I spent my summer on a bike. I put in a ridiculous amount of miles without ever leaving my bedroom. So when I laced up my running shoes Monday evening, I did so with great trepidation. Monday was my first day back running in preparation for the San Antonio Rock-n-Roll Half-Marathon in November. That run proved to be one of my hardest ever. Without making excuses, I choose to believe my nasty fall in the shower on Saturday contributed to the painful nature of that run. I mean, I may not be in running shape, but I am in some sort of condition and when a three miler makes your wrist throb with pain, you have to assume there are outside factors to consider.
So I spent Monday night on ice, and Tuesday on the bike. By Wednesday, I was lacing up my shoes for a slightly longer run. This time, I decided I would actually listen to my body. I was a little worried about my run, but I also had a bunch of other "life" stuff on my mind. I was distracted and weighed down to say the least. But I was blessed with an amazing conversation with my friend Leslie on the way to run. By the time we got off the phone, I wanted to exchange my 4.5 miler for a six. I was pumped. Leslie is one of four people in my life who have recently made incredible health changes. They have lost and continue to lose large amounts of weight; weight they all gained for different reasons, but they are all losing because they decided to take back their bodies and take care of themselves. Who can't be inspired by that sort of decision?
As I set out on the road for my warm up, I found myself smiling as I thought about Leslie and her inspired proclamation on the phone: "I just have to run!" I wanted to just take her with me even though she was many miles away. So she went with me in spirit, and I thought about her, and Jamie, and Pearlene, and Frank...some of my very favorite people in the world. People who are choosing to live very full lives, even though life has not been especially easy on them. And I decided I would live the way they do. I will no longer use running as a way to escape my demons. Because that is what I did. And there is a huge difference between running away from something scary and painful, and running toward something good and pure.

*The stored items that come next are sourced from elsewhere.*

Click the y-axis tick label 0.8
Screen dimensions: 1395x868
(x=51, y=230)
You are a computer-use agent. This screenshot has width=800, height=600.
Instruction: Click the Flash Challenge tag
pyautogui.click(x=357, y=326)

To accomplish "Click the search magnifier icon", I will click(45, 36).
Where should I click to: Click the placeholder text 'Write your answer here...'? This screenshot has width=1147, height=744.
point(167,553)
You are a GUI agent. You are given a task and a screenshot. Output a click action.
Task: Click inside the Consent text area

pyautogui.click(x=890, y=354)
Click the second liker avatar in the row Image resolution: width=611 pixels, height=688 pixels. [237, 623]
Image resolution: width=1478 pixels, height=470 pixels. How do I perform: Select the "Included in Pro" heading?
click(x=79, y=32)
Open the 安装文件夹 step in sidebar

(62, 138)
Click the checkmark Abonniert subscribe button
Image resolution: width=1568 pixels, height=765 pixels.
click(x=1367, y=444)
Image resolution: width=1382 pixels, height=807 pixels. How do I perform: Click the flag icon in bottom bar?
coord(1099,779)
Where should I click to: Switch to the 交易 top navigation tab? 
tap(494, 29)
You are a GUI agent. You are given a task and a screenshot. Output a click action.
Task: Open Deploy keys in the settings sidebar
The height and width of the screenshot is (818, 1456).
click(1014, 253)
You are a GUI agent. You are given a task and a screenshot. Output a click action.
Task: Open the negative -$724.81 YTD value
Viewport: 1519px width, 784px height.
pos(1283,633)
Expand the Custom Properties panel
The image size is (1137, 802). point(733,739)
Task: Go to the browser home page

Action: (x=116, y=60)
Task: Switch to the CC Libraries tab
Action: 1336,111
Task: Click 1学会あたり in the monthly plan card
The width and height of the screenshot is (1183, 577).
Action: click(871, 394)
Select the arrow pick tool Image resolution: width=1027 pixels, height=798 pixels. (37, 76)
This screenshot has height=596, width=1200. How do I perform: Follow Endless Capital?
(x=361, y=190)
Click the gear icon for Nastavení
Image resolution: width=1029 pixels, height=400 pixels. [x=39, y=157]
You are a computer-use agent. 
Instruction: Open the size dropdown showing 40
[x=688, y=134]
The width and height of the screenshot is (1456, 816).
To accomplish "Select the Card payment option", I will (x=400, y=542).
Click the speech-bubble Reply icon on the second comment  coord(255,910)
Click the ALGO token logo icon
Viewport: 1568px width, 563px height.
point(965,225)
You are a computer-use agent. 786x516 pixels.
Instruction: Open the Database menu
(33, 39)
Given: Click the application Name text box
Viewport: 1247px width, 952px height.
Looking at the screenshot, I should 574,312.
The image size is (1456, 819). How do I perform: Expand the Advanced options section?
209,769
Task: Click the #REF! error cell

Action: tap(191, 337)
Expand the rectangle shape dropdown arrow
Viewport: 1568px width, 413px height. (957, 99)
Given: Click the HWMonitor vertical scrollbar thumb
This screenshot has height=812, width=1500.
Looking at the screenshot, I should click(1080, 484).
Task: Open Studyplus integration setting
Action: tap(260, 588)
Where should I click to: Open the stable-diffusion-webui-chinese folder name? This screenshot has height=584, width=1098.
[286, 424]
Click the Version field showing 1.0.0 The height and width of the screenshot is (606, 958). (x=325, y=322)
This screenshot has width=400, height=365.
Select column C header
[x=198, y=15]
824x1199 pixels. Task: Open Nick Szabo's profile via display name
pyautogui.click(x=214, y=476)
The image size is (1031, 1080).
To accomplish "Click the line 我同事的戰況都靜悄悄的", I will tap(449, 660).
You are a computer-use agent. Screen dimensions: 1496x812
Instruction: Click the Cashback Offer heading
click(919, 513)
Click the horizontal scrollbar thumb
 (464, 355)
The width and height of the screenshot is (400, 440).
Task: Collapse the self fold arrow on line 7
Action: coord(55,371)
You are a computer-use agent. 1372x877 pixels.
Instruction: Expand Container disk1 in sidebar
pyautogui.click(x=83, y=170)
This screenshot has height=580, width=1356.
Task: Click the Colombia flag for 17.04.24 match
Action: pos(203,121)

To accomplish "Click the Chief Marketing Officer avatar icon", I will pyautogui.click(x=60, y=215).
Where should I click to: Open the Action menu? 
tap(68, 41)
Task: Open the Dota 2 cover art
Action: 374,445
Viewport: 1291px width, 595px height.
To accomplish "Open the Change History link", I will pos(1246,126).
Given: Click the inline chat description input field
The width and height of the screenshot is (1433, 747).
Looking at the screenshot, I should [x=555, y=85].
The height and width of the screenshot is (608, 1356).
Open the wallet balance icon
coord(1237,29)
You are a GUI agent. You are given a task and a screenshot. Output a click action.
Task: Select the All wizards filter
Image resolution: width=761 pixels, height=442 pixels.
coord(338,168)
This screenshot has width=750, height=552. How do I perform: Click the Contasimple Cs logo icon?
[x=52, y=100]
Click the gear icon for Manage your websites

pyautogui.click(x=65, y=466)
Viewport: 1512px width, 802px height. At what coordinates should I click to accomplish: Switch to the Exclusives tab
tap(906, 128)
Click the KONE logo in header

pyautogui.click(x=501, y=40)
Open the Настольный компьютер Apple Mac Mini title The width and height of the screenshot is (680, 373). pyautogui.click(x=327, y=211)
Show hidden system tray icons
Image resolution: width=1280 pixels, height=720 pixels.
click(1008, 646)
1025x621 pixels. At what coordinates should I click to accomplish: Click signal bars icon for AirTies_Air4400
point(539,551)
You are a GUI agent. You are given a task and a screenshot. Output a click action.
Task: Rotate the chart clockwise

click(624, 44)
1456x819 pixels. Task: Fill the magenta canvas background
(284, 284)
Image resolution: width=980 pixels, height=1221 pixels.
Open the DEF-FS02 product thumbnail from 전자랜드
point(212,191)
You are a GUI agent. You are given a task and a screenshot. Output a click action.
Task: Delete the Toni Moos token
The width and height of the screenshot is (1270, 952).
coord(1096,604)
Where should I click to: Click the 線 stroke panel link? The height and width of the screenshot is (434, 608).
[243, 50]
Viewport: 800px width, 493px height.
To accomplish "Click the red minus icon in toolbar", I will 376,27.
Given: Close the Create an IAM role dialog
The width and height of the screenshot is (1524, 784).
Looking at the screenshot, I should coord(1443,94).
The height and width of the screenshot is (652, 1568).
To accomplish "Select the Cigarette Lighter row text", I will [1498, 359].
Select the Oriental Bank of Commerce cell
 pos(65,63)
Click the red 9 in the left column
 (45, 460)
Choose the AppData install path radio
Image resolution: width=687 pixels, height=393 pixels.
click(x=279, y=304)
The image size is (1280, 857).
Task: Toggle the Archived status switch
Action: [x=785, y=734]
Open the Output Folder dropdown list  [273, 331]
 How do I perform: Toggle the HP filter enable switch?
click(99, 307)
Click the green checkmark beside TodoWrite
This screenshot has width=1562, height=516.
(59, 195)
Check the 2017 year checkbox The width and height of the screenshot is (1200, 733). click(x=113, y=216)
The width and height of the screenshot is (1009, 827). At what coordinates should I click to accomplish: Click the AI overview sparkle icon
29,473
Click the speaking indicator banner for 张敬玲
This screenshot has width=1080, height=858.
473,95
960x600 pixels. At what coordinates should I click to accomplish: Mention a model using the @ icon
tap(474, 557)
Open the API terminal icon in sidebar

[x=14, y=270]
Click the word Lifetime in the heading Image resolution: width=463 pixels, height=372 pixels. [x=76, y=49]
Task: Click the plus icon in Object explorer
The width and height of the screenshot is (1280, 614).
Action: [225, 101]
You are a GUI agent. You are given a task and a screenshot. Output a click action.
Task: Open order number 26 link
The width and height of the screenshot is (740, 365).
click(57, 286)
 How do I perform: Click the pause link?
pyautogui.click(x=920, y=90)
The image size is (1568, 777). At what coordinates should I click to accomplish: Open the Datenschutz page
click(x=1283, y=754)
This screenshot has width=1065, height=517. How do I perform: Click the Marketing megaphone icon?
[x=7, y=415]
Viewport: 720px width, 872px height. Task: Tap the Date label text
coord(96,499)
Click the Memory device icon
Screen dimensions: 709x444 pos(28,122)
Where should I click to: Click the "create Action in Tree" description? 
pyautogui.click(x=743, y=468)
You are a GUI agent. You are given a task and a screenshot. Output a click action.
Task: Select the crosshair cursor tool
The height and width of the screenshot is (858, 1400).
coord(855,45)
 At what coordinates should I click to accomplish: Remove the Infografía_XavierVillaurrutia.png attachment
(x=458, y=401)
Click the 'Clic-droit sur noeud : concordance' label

And though in the past, running has humbled me in ways I choose not recap here, I am no longer running to beat my body into submission, I am running to empower it. And even though every run will not feel as awesome as yesterday's, I know that every run is making me stronger. Making me a clearer, more defined version of myself. That is definitely something I WANT to run toward.
1 comment:
Okay... so your title to your blogspot is appropriate on so many levels. I was just checking my e-mail and the really cool picture of Cory Morrow & Adam Carroll that you sent. That was a fun night- we'll definitely have to do it again! But then, as I was about to respond, I noticed this blog url at the bottom and decided to check out your blog. Now I have spent the last 20 minutes reading- and laughing- at your blog. And, needless to say, I haven't gotten back to responding to the e-mail that I started reading in the first place. So, I frequently wander too... and ended up here today. Consider this your response to the e-mail pictures- and thanks!!! And, you're a good blogger, by the way!!!